Records from a collection:
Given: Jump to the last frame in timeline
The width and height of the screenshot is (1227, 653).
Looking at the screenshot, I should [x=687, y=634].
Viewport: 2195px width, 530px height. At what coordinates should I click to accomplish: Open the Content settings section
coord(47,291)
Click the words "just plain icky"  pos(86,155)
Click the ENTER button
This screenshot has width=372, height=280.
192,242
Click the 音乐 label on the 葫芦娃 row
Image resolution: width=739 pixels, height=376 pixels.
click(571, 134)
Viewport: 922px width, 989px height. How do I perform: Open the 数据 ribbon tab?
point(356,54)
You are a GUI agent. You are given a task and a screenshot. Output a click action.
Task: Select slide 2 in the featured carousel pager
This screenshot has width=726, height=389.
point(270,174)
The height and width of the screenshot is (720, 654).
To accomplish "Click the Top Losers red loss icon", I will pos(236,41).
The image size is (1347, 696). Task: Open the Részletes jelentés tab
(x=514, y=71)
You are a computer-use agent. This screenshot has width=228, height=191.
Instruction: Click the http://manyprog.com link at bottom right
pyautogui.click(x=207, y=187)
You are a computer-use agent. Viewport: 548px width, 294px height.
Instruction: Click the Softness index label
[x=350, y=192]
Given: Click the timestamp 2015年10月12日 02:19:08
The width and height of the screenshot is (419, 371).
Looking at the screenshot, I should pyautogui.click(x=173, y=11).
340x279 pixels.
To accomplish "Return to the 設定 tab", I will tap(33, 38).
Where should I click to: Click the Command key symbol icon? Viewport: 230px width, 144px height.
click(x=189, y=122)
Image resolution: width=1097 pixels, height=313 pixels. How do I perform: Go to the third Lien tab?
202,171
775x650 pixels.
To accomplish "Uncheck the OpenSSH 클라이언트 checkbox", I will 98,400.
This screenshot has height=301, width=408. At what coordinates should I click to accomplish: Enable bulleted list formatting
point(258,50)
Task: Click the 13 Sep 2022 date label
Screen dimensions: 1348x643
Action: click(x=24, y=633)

AIM OF THE EXERCISE = The records are given above. Copy each line in them that holds "computer".

FINISHED EXERCISE =
You are a computer-use agent. This screenshot has width=228, height=191.
You are a computer-use agent. Viewport: 548px width, 294px height.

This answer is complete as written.